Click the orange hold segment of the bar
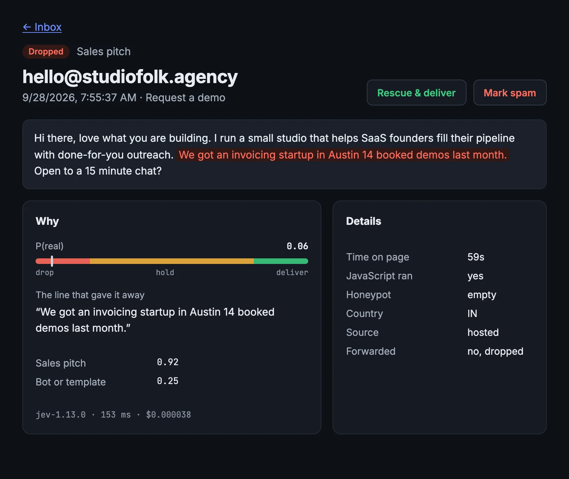569x479 pixels. pos(172,261)
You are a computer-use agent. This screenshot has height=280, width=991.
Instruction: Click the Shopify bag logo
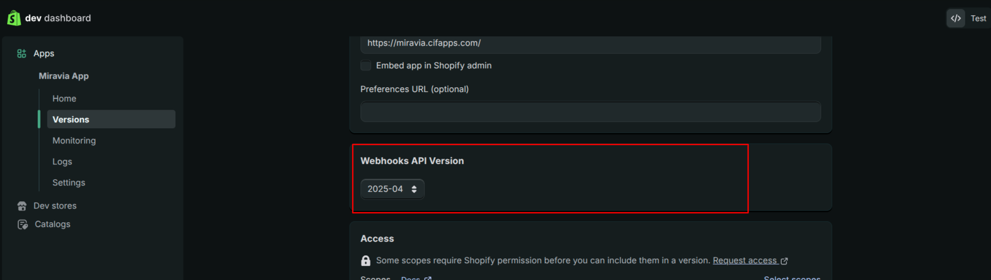(x=14, y=18)
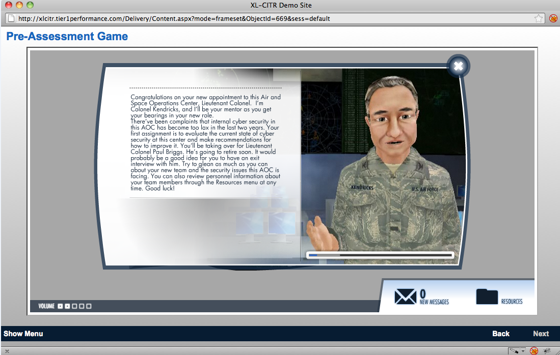Set volume to the fifth level box
Viewport: 560px width, 355px height.
coord(89,306)
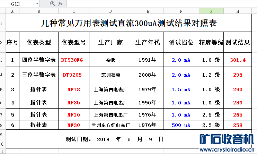Image resolution: width=257 pixels, height=154 pixels.
Task: Click the 测试结果 header cell
Action: [238, 42]
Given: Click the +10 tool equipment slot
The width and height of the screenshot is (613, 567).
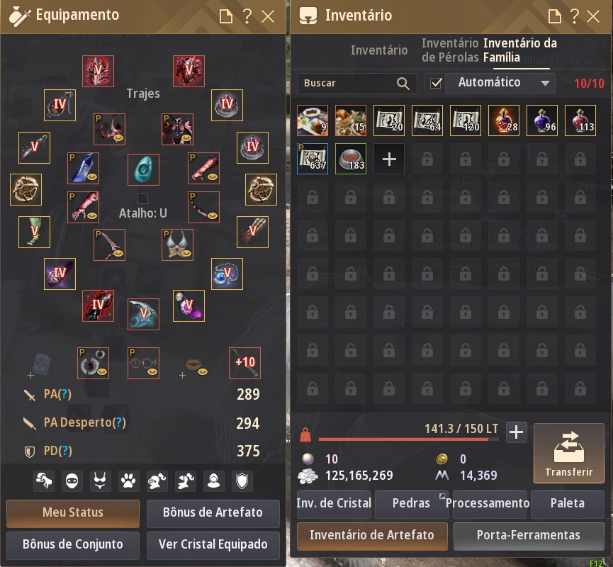Looking at the screenshot, I should [x=244, y=363].
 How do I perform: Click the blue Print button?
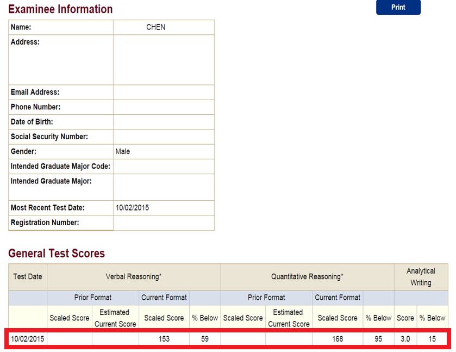click(398, 7)
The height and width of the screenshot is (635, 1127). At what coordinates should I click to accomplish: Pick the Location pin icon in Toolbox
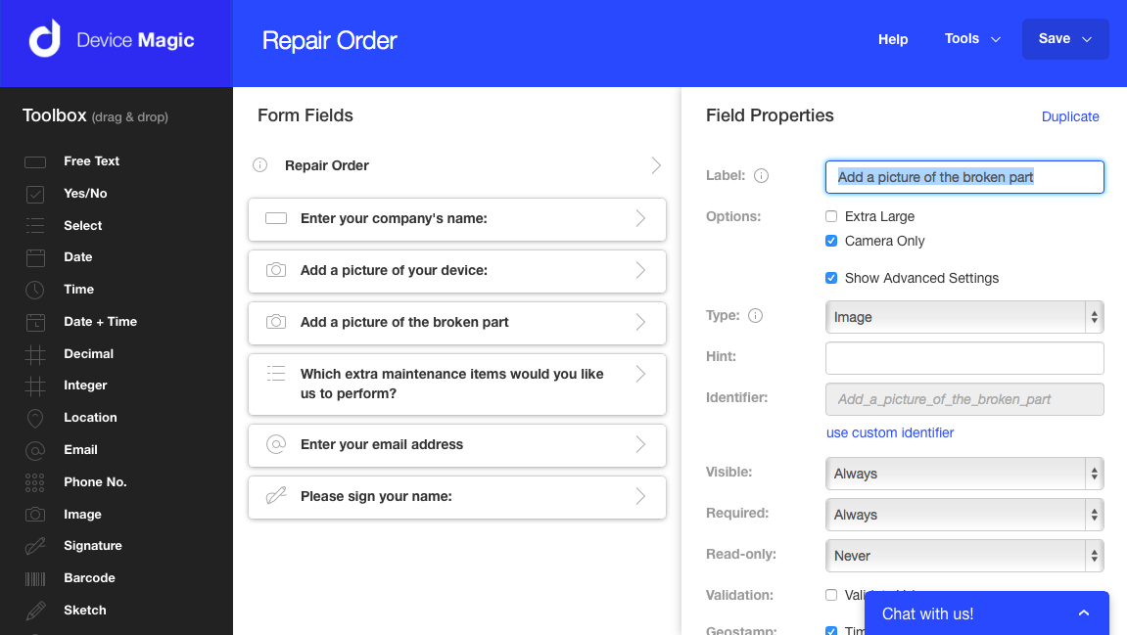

# WHAT YOU HAVE TO DO:
Please keep the pictures out and reproduce the records above exactly.

# SOLUTION TO THE PROBLEM:
Click the orange hold segment of the bar
569x479 pixels. pos(172,261)
You are a computer-use agent. This screenshot has height=280, width=991.
Instruction: Click the Shopify bag logo
(x=14, y=18)
Set volume to the fifth level box
Viewport: 560px width, 355px height.
coord(89,306)
Image resolution: width=257 pixels, height=154 pixels.
Task: Click the 测试结果 header cell
Action: [238, 42]
Given: Click the +10 tool equipment slot
The width and height of the screenshot is (613, 567).
Looking at the screenshot, I should [x=244, y=363].
 How do I perform: Click the blue Print button?
click(398, 7)
The height and width of the screenshot is (635, 1127). At what coordinates should I click to accomplish: Pick the Location pin icon in Toolbox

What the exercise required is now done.